Tuesday 31 January 2017

Here’s a Quick Lowdown on Mergers and Acquisitions

In the world of business, acquisitions and mergers are terms used quite frequently. However, not everyone is aware of what these terms actually mean and imply. Quite often, both the terms are used side by side. To put it in simple terms, they mean when two business holdings decide to come together and shape up as one single entity.

Understanding the key difference between a merger and an acquisition

Majority of times, a merger happens when two entities of nearly same clout and size engage in a tie-up and start functioning as one unit. Stocks of both the entities are also merged together. On the other hand, a company acquisition happens when a bigger business entity decides to buy out a company of a smaller scale. This usually assumes the model of a complete buyout or a takeover. An acquisition might be a mutually decided upon takeover or could be the outcome of a bitter feud between the two companies. In the latter scenario, the smaller entity has nothing much to say and usually ends up heeding to the demands of the larger firm. In such a case, the smaller firm stops operating independently and the larger company goes on with trading the small company’s stocks.

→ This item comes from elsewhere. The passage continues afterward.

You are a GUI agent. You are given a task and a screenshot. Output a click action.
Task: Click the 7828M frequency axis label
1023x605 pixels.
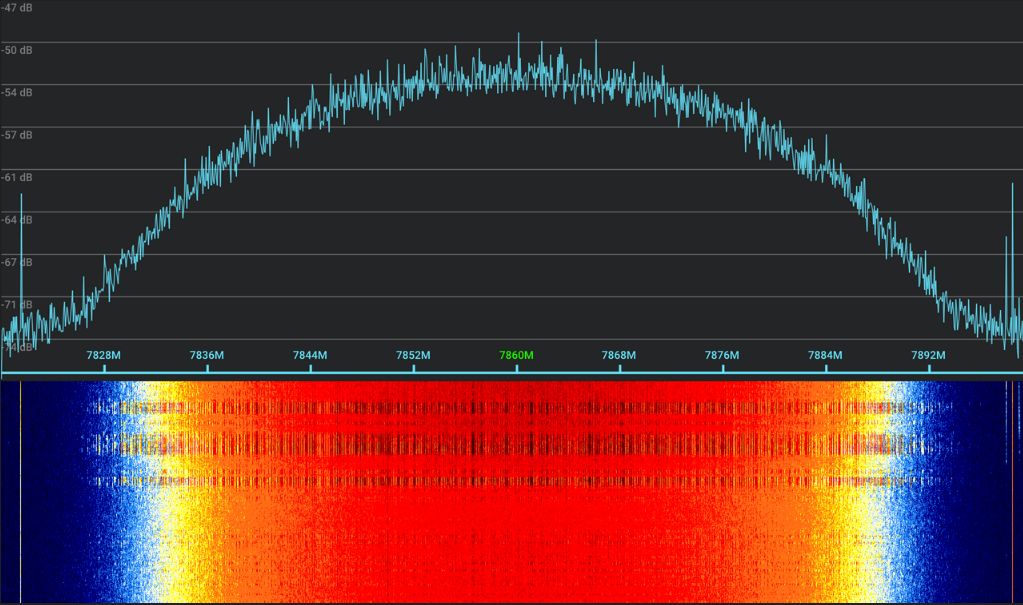[104, 355]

Cross border mergers and acquisitions are commonplace in the whole sphere of business activities. They are not a new phenomenon and have been happening since several decades. A classic example of a cross border takeover is when several low-scale British firms stopped operating once they were bought over by Santander, a renowned banking giant from Spain. This was however a smooth acquisition since regardless of the size and clout, both the sides decided to showcase themselves not as an acquisition, but more of a merger.

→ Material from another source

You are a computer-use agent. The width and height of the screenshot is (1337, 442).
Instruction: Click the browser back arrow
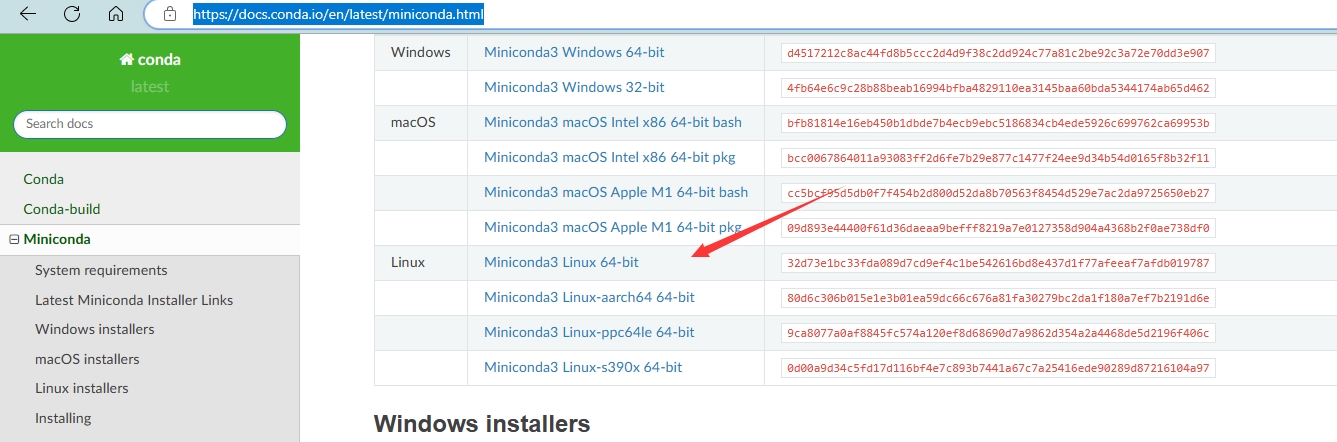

A classic instance of a merger could be the coming together of SmithKline Beecham and Glaxo Wellcome that happened in the year 1999. Post-merger, both entities became one and came to be known as GlaxoSmithKline. On the contrary, some much-publicised acquisitions that shook the business world include that of Daimler-Benz taking over Chrysler in 1999. On many occasions, acquisitions and mergers are difficult to categorize and it is quite challenging to scrutinize the various elements that go into determining whether a particular merger or an acquisition has proved to be failure or a success. 

For a successful merger or even an acquisition, it is very important that both the entities recognize each other’s strengths and weaknesses if they wish to do business in a harmonic way.